The awarding of certificates was the highlight of this visit by Centre for Lifelong Learning (CLL) staff to the University of Health Sciences (UHS) in Lahore, Pakistan.  A total of 71 certificates were presented by Richard Weyers, Head of the British Council in the Punjab, to medical educators who had taken part in, or taught on, programmes run at UHS with support from CLL staff.

For the last three years Janet Strivens and Ian Willis have been visiting UHS to work with local staff to design and deliver programmes for staff at different stages of their teaching careers.  The Introduction to Medical Education (IMT) is a non-accredited course for staff who are just starting to have teaching responsibilities; probably the equivalent of Graduate Teaching Assistants or very new academic staff at the University of Liverpool (UoL). The Certificate in Medical Education (CMT) is UHS accredited and assessed and is for teaching staff who have secured permanent posts and have significant teaching responsibilities.

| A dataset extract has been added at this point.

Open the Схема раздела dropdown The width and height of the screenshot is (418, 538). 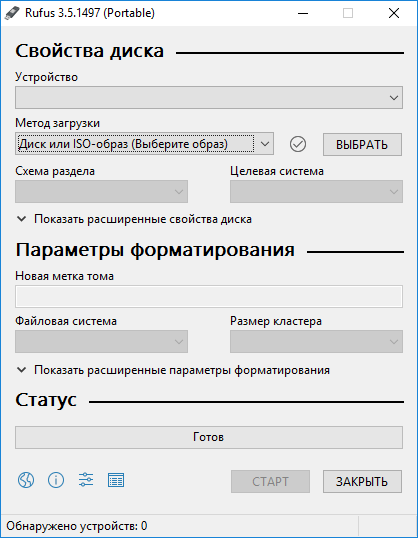(x=101, y=191)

This is an innovation in Pakistan where there are relatively few opportunities for medical educators to receive training for their teaching roles.  There is also a jointly developed Masters in Health Professionals Education; no awards were made for this programme but most of the local staff who taught on the IMT and CMT are studying for their Masters. During the week, two cohorts of IMT and one of CMT were running, almost entirely facilitated by local staff previously trained by Janet and Ian who spent their time supervising and supporting the facilitators.  That’s a total of seven local staff in teacher/facilitator roles, plus the mentors on the CMT programme.